A microcatheter and microwire, such as the Progreat microcatheter (Terumo, Japan) and .016 Fathom Steerable Guidewire (Boston Scientific, MA) are advanced into the uterine artery.  Caution is required in this integral step as distal catheterization may cause vasospasm in many patients, which can preclude embolization. This phenomenon can also be noted after treatment initialization, leading to a false end point, with vasodilatation occurring shortly after catheter removal. Close attention to the super selective angiogram at this point is necessary. Apart from identifying tumor blush, all opacified vessels must be studied closely to avoid non-target embolization, with the most common being cervicovaginal branches originating from the horizontal portion of the artery.  Once the UA has been selected and collaterals accounted for, UFE can commence.   

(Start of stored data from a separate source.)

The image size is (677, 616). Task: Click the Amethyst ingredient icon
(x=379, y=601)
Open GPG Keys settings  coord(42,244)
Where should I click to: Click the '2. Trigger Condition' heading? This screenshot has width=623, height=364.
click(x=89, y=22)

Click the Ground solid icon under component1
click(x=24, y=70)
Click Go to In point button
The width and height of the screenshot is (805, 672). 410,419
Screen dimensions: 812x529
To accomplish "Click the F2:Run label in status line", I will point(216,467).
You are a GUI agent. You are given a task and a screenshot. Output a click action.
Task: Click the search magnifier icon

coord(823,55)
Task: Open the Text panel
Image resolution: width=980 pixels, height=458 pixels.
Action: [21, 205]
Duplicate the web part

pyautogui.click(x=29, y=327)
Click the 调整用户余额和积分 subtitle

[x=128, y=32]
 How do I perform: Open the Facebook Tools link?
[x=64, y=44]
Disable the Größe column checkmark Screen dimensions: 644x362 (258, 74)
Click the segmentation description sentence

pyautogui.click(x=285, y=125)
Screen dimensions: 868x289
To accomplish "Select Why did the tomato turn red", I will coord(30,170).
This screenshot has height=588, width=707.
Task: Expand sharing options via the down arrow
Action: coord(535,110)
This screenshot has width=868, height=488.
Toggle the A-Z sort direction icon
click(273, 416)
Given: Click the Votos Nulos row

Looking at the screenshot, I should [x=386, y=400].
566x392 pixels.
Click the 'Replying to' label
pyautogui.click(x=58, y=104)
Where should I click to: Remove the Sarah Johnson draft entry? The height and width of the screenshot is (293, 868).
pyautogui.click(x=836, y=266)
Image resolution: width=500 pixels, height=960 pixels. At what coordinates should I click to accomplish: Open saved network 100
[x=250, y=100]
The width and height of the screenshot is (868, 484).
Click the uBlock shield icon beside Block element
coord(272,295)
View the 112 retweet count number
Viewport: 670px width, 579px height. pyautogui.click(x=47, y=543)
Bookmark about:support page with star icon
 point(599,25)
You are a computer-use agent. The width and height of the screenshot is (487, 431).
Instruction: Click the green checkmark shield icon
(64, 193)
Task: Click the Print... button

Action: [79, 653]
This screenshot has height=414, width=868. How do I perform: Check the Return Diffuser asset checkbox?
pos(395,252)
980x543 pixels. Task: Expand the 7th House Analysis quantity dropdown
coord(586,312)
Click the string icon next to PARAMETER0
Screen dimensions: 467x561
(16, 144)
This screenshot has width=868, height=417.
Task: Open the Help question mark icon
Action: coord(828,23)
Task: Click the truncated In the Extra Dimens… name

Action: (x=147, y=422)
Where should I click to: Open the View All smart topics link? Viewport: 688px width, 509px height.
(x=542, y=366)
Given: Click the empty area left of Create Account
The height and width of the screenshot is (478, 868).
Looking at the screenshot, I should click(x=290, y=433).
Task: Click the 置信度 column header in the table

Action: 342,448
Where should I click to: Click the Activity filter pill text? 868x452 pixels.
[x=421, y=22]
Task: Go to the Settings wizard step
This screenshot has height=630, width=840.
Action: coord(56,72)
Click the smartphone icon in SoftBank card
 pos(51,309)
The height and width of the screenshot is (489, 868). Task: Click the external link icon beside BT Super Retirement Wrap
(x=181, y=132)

SidebarThe most commonly used embolic agents are nonspherical polyvinyl alcohol (ns-PVA) particles and tris-acryl gelatin microspheres (TAGMs) (eg, Embosphere microspheres; Merit Medical, UT).19,20 The former are long studied particles which are irregularly shaped and heterogenous in calibration embolic material which do not completely occlude the vessel lumen and rely on thrombus formation to complete vessel occlusion. The later (TAGM) are calibrated microspheres made from microporous cross-linked acrylic beads embedded with gelatin. These microspheres are sized to have a diameter necessary for complete occlusion of arterial lumen. 

A systemic review and meta-analysis by Das et al, which encompassed five randomized control trials (n=295) and five non-RCTs (n=617), found there was no evidence of superiority between four of the embolic agents reviewed (TAGM, ns-PVA, a-PVAM, Polyzene F).20 However, a sub-analysis between TAGMs and spherical PVA microspheres that found TAGMs demonstrated a greater percentage of fibroid devascularization than spherical PVA (TAGM vs sPVA 30 vs 19 assessing 100% devascularization and 14 vs 23 assessing <99 % devascularization, p=0.049). 20

Embolic material is injected slowly and in small aliquots using the flow in the uterine vessel to carry the embolic material to the fibroid arterial supply. The embolic agent is administered with a goal of “near stasis” or slow flow noted on angiogram. It is at this point where the most frequent patient complaint and the well known adverse effect of pain following UFE can be addressed. Recent studies describe the use and efficacy of pain control via intra-arterial lidocaine injection.24,27 Most commonly lidocaine can be mixed with the embolic material or given just after embolization is preformed. We discuss this topic further under the subtitle post procedural management below. Attention is then turned to the contralateral UA and UFE is preformed in a similar manner. If femoral access was preformed, contralateral access may be obtained.  

A Fonseca et al metanalysis found UFE had a major complication rate of 4.4% (7 studies, n=795) with complications including on-target embolization and post-embolization syndrome (PES), and very rare reports of transvaginal fibroid sloughing and infection.12 PES is thought to be caused by cell death leading to the release of tissue breakdown products, inflammatory mediators, and vasoactive substances from the tumor and adjacent normal tissues. PES classically presents as self-limited pain, nausea, vomiting, and fever. Preliminary evidence suggests that there may be an associated leukocytosis in approximately 20% of patients with PES within the first 24 hours.25

Post-procedure Management 

The post-procedural management of UAE is largely based on the patient adherence to medication/recovery instructions once discharged. Postprocedural care includes hydration, nonsteroidal anti-inflammatories, IV Acetaminophen, antiemetics, and narcotics26 to combat the most common symptoms seen such as nausea, pain, and mild inflammation of the lower abdomen/pelvis. Our post-procedural pain regimen is noted in the side box. In our experience using this post-op regimen, we have rarely had to admit a patient for pain control.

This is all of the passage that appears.